La cinta es una acusación de la violencia como forma de entretenimiento, y Lawrence es predeciblemente excelente en ella. “He trabajado con actores increíbles”, dice Ross, “y nunca he visto a nadie con tanto talento natural. Hay una gran fuerza emocional en su interior que es sensacional. A veces le decía: ‘¿De dónde saliste?’. Y ella me decía: ‘Realmente no lo sé’”.

Lawrence fue una sorpresa desde el principio. “No me daba cuenta por qué mi nombre era Plays With Fire hasta más entrada en edad”, dice ella. “Pero mis papás jugaban con fuego y se quemaron” (“Pensábamos que ya no tendríamos más hijos”, reconoce su mamá. “Hasta nos deshicimos de la cama de bebé y todo”).

Ella creció en un bonito suburbio en las afueras de Louisville, Kentucky. Su papá, Gary, tenía una empresa de contratistas; su mamá, Karen, administraba un campamento de verano llamado Hi-Ho. Jennifer fue la primera niña que nacía del lado de su papá de 50 años, y sus papás la criaron igual que a sus dos hermanos mayores. “No quería que ella fuera una diva”, dice Karen Lawrence. “No me importaba si era muy nena, con que fuera fuerte”. Jennifer era tan fuerte que en el kinder no le dejaban jugar con otras niñas porque era demasiado tosca. “No era su intención lastimarlas”, dice su mamá. “Ellas sólo estaban haciendo galletas mientras ella quería jugar a la pelota”.

Lawrence jugaba softball, hockey sobre pasto y basquetbol en un equipo de niños que dirigía su papá.

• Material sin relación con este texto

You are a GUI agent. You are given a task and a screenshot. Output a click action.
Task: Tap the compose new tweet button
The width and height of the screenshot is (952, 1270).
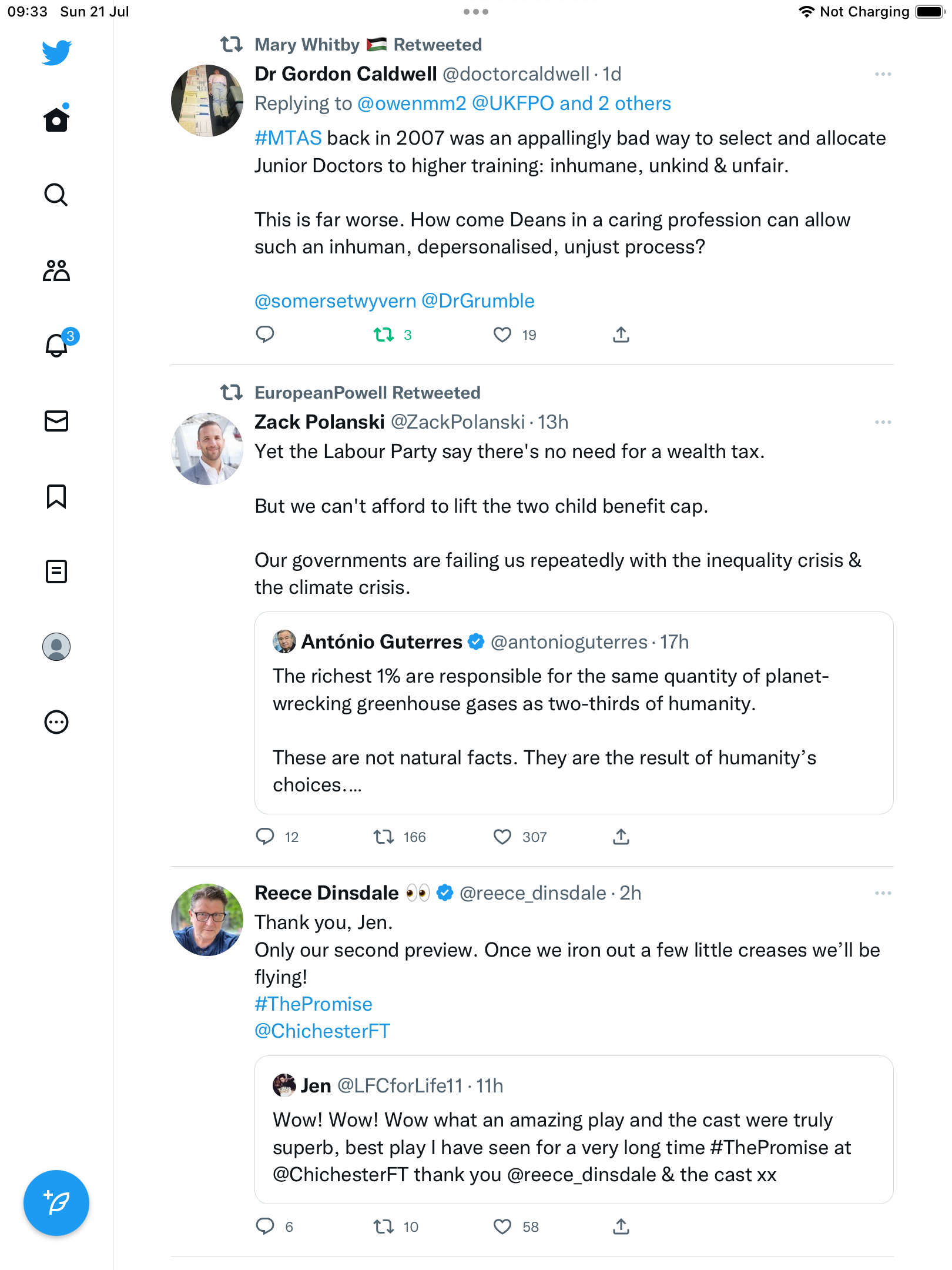[x=56, y=1203]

Pero también fue porrista por varios años.

Cuando tenía 9 años, Lawrence salió en una obra de teatro en la iglesia basado en El libro de Jonás. Hacía de una prostituta de Nínive y se “robó” la obra. “Las otras niñas se quedaban ahí paradas con su lápiz labial puesto”, dice su mamá, “pero ella entró moviendo el bote y exhibiendo sus cualidades. Nuestros amigos nos decían: ‘No sabemos si felicitarlos o no, porque su hija es una verdadera prostituta’”.